Biocompatibility Assays. Good hemocompatibility and cytocompatibility are necessary properties of hemostatic materials [39]. A hemolysis assay and L929 cell cytotoxicity test were conducted for MSS@Fe2O3-T-NaHCO3. The results are presented in Fig. 8A and B. A low hemolysis ratio of <5% was detected for MSS, Fe2O3 NPs, and MSS@Fe2O3-T-NaHCO3 (Fig. 8A), suggesting the good hemocompatibility of these materials [40,41]. As shown in Fig. 8B, L929 cells exhibited high viability of over 80% after treatment with MSS, Fe2O3 NPs, or MSS@Fe2O3-T-NaHCO3 for 24, 48, and 72 h. These results indicated the lack of cytotoxic effects on L929 cells.
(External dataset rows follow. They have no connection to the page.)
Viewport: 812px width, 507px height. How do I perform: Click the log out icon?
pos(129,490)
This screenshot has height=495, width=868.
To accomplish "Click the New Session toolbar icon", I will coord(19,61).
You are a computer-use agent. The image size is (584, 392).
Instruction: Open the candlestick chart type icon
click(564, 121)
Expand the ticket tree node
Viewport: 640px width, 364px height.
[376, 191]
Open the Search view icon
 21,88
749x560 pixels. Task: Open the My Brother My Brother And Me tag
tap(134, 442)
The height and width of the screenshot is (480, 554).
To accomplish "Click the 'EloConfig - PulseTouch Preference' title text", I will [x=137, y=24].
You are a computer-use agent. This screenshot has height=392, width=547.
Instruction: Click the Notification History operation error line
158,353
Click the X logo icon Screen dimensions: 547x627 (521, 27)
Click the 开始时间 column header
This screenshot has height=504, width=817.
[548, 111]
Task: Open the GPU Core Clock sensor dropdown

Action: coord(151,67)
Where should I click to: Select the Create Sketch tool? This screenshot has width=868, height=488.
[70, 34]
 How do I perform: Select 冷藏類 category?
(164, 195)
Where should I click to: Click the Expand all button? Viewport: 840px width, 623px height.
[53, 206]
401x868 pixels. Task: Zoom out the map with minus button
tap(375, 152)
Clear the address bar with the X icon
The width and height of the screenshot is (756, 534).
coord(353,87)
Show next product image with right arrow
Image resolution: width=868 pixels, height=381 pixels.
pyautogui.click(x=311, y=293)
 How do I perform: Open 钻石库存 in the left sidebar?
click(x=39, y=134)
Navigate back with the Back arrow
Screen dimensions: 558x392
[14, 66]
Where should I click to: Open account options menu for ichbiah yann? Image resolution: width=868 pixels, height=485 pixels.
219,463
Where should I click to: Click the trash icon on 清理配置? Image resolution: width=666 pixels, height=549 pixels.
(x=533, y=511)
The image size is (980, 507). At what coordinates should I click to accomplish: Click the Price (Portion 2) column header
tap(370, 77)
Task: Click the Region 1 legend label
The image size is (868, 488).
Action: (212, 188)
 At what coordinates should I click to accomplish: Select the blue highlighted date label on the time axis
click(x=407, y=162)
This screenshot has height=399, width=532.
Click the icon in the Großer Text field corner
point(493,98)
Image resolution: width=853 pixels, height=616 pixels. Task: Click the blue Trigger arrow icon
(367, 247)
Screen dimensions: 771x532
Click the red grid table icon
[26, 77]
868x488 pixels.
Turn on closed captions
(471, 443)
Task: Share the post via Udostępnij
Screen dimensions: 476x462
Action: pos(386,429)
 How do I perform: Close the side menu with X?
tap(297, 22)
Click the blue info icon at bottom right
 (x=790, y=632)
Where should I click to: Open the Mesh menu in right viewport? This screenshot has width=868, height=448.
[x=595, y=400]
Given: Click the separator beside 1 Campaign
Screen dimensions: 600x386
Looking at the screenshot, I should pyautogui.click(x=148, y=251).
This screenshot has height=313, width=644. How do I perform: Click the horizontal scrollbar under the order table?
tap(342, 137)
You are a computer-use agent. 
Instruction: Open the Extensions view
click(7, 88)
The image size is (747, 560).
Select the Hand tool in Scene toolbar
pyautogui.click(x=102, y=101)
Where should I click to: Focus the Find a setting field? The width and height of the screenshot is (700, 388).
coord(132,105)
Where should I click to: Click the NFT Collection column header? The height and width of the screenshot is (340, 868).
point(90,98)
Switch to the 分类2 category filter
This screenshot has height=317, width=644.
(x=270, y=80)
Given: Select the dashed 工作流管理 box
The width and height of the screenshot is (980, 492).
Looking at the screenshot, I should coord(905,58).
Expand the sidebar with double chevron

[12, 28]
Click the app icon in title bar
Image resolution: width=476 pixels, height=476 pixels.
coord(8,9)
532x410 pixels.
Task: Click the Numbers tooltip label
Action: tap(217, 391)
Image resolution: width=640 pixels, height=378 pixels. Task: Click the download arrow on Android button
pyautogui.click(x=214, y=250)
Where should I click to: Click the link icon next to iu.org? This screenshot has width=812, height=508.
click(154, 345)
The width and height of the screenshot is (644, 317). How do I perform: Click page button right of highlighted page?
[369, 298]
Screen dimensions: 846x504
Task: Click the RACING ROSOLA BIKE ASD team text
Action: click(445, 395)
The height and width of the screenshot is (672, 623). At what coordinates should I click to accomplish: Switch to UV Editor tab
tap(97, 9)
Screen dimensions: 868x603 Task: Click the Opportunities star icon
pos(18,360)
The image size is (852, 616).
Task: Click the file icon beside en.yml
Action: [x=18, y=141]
Good cytocompatibility was further confirmed by observing the morphology of L929 cells (Fig. S8). Live fusiform-shaped cells stained with green fluorescence filled the observation field in samples from all groups. Red signals were detected in the fluorescence microscopy images, indicating dead cells in the culture solution. These results signified the good hemocompatibility and cytocompatibility of MSS@Fe2O3-T-NaHCO3.

Fig. 8

A) Hemolysis assay with photographs of samples. B) Cell viability assay. C–E) Rabbit back subcutaneous muscle biodegradation models. C) Iron levels in rabbit blood treated with Celox™ and MSS@Fe2O3-T-NaHCO3. Photographs of implantation wounds and hematoxylin and eosin (H&E)-stained sections for D) Celox™ and E) MSS@Fe2O3-T-NaHCO3. Residues, bleeding, and inflammatory cells are depicted by dotted lines, red arrows, and blue triangles, respectively.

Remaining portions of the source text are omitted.